There are also many reports of toxic oligomers from synthetic Aβ. Synthetic Aβ forms fibrillar aggregates that have properties similar to those found in AD plaques in the brain. In vitro studies using synthetic Aβ are useful to complement efforts to determine the disease mechanism. Snyder et al. [23] detected the formation of soluble Aβ assemblies, rather than fibrils, using an analytical ultracentrifugation technique, and Lambert et al. [12] reported the formation of small Aβ globular oligomers (5 nm in diameter) in Hams-F12 medium, which were referred to as Aβ-derived diffusible ligands (ADDLs). Importantly, ADDLs strongly bound to the dendritic arbors of cultured neurons, caused neuronal cell death and blocked LTP. The finding of ADDL in soluble brain extracts from the human AD brain using ADDL-specific antibody supports the idea that the existence of ADDLs in the human AD brain causes disease [24].
The formation of annular Aβ oligomers, with an outer diameter of 8–12 nm and an inner diameter of 2.0–2.5 nm (150–250 kDa), has also been reported [25,26]. As these annular Aβ oligomers could be preferentially formed from mutant Aβ (such as those carrying the Arctic mutation), and because the amyloid ‘pore’ resembles bacterial cytolytic β-barrel pore-forming toxins, it has been suggested that these doughnut-like oligomers could be responsible for the Aβ-associated cytotoxicity [26]. The largest globular assemblies are amylospheroids [27], which are highly neurotoxic, off-pathway, spheroidal structures with diameters of 10–15 nm.
Although Aβ oligomer structures at atomic resolution are unclear, studies using conformation-dependent antibodies suggest that structural variants could exist among even morphologically similar Aβ oligomers. A difference in antibody-binding properties indicates a difference in epitope exposure. For example, Glabe et al. used two antibodies – A11 and OC – which are specific for oligomers and fibrils, respectively. They proposed two distinct types of oligomers: prefibrillar oligomers that are A11-positive and OC-negative, and fibrillar oligomers that are A11-negative and OC-positive [10]. As prefibrillar oligomers are not recognized by the fibril-specific antibodies, and are considered to be transient intermediates in the fibril-formation process, a conformational change is necessary for them to become fibrils. It should be noted that the oligomer-specific A11 antibody also recognizes soluble oligomers from various proteins, such as those from α-synuclein, islet amyloid polypeptide, polyglutamine (PolyQ), lysozyme, human insulin and prion peptide (106–126) [28]. These findings suggest that various proteins may form prefibrillar oligomers that share a common structure regardless of their amino acid sequence [8,28]. However, because the fibrillar oligomers are recognized by the fibril-specific antibody, but not by A11, they at least possess the structural characteristics of fibrils. Thus, it is plausible that the fibrillar oligomer might represent fibril nuclei to which the monomers can attach before elongation [10]. Aβ oligomers formed at a low pH, but not those formed at a neutral pH, are recognized by the 6E10 antibody [29]. These results strongly suggest the existence of a structural polymorphism of Aβ oligomers.

Stored data entries
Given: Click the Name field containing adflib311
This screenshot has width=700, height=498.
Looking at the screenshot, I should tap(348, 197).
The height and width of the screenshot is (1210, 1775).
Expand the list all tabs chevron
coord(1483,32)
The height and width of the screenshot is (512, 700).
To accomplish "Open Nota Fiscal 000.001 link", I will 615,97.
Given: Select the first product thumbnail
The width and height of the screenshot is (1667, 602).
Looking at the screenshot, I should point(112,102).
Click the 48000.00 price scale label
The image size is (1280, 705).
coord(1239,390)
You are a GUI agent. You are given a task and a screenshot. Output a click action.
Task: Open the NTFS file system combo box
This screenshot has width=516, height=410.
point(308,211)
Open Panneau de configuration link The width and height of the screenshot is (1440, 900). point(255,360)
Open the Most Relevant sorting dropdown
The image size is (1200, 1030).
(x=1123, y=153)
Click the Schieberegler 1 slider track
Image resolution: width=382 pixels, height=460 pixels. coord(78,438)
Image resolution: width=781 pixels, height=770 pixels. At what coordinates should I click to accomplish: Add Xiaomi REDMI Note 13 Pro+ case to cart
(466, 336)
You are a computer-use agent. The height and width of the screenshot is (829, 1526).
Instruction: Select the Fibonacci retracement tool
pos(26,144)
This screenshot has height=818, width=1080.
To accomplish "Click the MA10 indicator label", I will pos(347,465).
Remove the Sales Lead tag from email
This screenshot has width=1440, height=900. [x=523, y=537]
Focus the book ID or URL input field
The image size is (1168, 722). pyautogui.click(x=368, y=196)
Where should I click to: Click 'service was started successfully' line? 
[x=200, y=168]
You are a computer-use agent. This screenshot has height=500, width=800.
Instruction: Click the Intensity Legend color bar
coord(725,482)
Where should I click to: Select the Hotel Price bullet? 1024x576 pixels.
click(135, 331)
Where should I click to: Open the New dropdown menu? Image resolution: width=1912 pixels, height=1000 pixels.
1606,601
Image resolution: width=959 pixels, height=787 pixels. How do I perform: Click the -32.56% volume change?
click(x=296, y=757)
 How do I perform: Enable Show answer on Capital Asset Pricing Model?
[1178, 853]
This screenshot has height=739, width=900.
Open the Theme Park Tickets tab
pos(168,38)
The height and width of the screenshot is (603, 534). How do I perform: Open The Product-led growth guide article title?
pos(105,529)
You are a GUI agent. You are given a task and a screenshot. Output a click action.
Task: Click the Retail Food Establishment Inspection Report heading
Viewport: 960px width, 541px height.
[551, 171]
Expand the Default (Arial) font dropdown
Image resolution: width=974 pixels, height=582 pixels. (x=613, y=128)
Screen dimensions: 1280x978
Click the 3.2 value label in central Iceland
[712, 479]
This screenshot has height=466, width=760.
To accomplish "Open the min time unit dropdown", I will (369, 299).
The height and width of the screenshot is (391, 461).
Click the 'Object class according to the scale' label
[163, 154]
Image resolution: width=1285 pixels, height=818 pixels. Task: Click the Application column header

[Work instructions]:
Answer these questions using the passage on Aβ oligomers.
1. What diameter did Lambert et al. report for the small globular Aβ oligomers formed in Hams-F12 medium?
2. What outer and inner diameters are given for annular Aβ oligomers?
3. Which antibody recognizes Aβ oligomers formed at a low pH but not those formed at a neutral pH?

[Output below]:
1. 5 nm
2. An outer diameter of 8–12 nm and an inner diameter of 2.0–2.5 nm
3. The 6E10 antibody